The First Law of Thermodynamics

Saul Beceiro-Novo

Thermodynamics

108 The First Law of Thermodynamics

Learning Objectives

Define the first law of thermodynamics.
Explain how the law of conservation of energy is expressed in thermodynamics.
Identify biological and everyday examples that illustrate the first law of thermodynamics.
Perform calculations involving internal energy, heat transfer, and work.

The first law of thermodynamics is a statement of the principle of energy conservation tailored to systems where energy enters or exits as heat or work. This law is crucial when analyzing how biological or physical systems use heat to perform mechanical tasks.

In simple terms, the first law states that the change in a system’s internal energy is equal to the heat added to the system minus the work done by the system:

[latex]\Delta U = Q - W[/latex]

Here:

[latex]\Delta U[/latex] is the change in internal energy of the system.
[latex]Q[/latex] is the net heat transferred into the system (positive when heat is added).
[latex]W[/latex] is the net work done by the system on the surroundings (positive when work is done by the system).

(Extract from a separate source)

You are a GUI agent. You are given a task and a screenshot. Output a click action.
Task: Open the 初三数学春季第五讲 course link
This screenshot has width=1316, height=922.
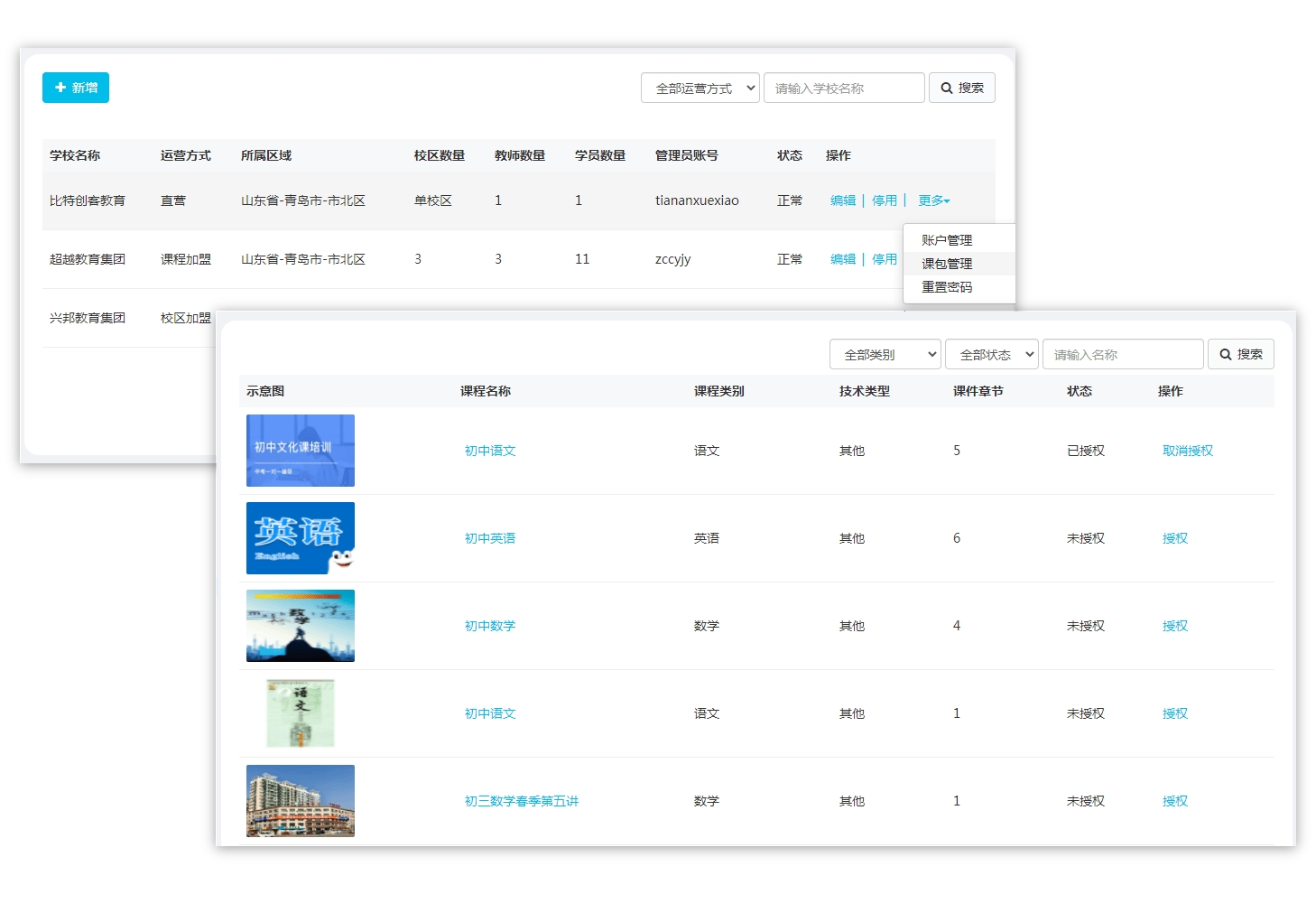click(521, 801)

Consider a heat engine or even a human body as a system. If the heat added to the system exceeds the work done, the excess is stored as internal energy—raising the system’s temperature or changing its physical state. Figure 108.1 shows a tea kettle converting heat into work through steam expansion and whistling.

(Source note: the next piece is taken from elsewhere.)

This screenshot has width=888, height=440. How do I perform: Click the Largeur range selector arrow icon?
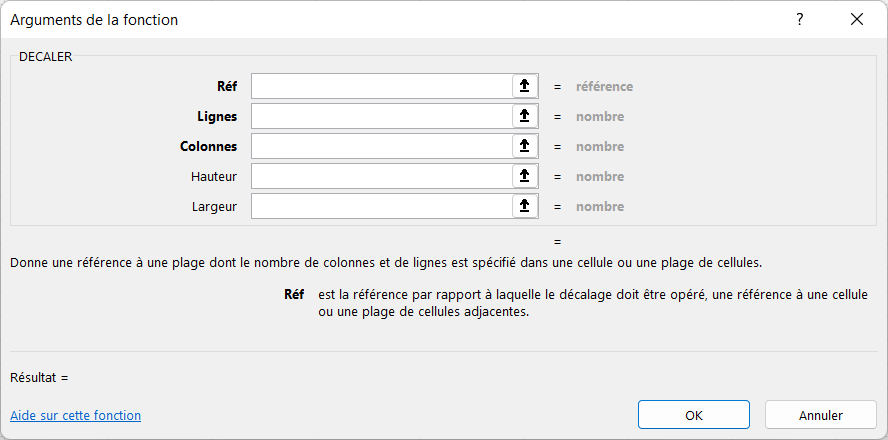pos(525,206)
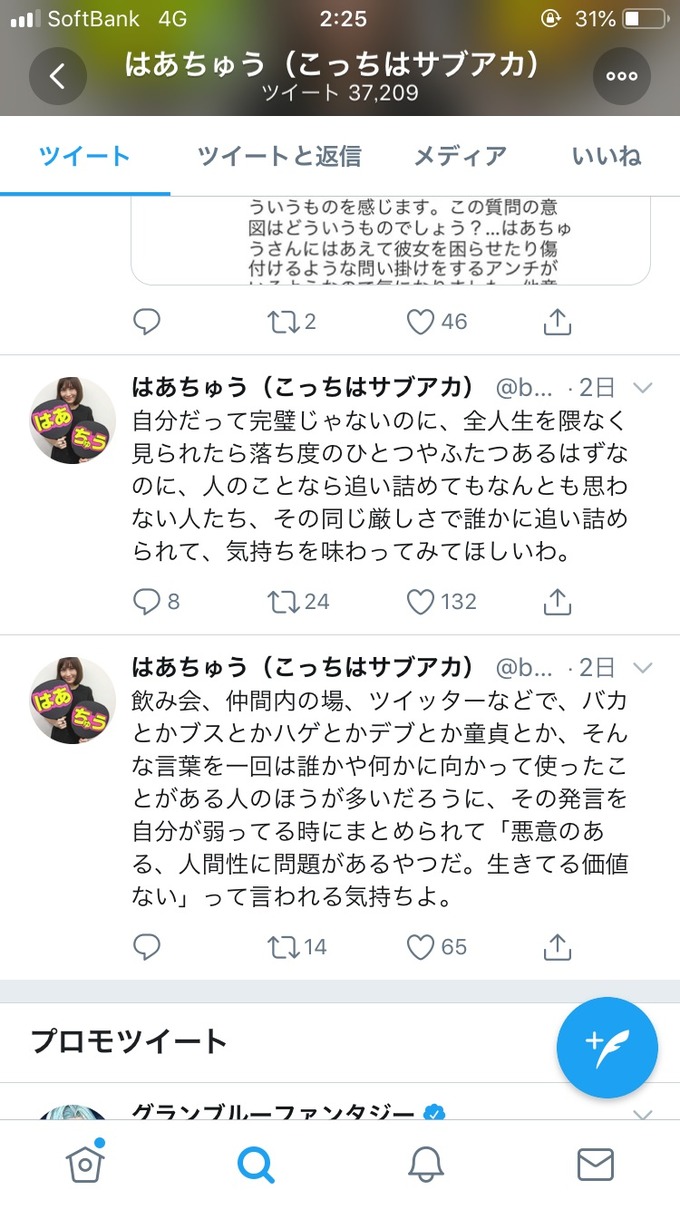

This principle also explains why biological metabolism requires energy intake (in the form of food calories). The body uses this energy to perform work (such as muscle contractions) and maintain internal temperatures.

The photograph shows water boiling in a tea kettle kept on a stove. The water vapor is shown to emerge out of the nozzle of the kettle. — Figure 108.1: A boiling kettle demonstrates energy conversion: heat causes water to vaporize, and expanding steam performs work by making the kettle whistle. (credit: Gina Hamilton)

Understanding the Equation: [latex]\Delta U = Q - W[/latex]

Heat ([latex]Q[/latex]) and work ([latex]W[/latex]) are two different processes through which energy enters or leaves a system. Heat results from a temperature difference and moves in a disorganized way, while work involves organized mechanical action, like pushing a piston or pumping blood.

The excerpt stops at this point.